It’s no secret that the number of media outlets for consumers continue to grow. And consumers may also be engaging with more media formats, especially with social media. But it seems the upper limits of engagement with marketers online may have topped out. This contention is made by Cone researchers based on their findings in their 2010 Cone Consumers New Media Study.
First, the Cone research has found that the average new media user follows 4.6 companies online. And consumers aren’t shy about changing which companies they like. The following corporate shenanigans will cause consumers to stop following a marketer:
- Act irresponsibly toward consumers 58%
- Over-communicate with consumers 58%
- Provide irrelevant content 53%
- Under-communicate 36%
- Censor user-generated content 28%
Marketers are also finding that they need to work harder to get new followers in the social media space. Over ¾’s (77%) of consumers expect a financial reward such as free products, coupons, or discounts in order to follow a marketer. “Marketers are being more aggressive than ever with attractive promotions designed to generate likes, followers and subscribers,” says Cone’s director of new media, Mike Hollywood.

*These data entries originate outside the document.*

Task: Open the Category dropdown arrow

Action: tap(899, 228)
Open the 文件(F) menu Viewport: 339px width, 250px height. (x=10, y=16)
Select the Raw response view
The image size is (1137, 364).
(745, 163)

Here’s where consumers are looking for these incentives:
- Social networks 48%
- Mobile devices 20%
- Message boards 20%
- Blogs 13%
- Online games 12%
Cone research indicates it’s well worth a marketer’s effort to accumulate followers as these consumers talk about the company online and purchase the products and services. But there’s a fine line between constantly discounting, engaging with clever content, and being careful not to offend followers. Hollywood says, “The best new media strategies are those that balance relevant content with timely promotions and ongoing company-consumer dialogue.”[Source: With Million of Brands to Choose. ConeInc.com. 2 Nov. 2010. 18 Nov. 2010]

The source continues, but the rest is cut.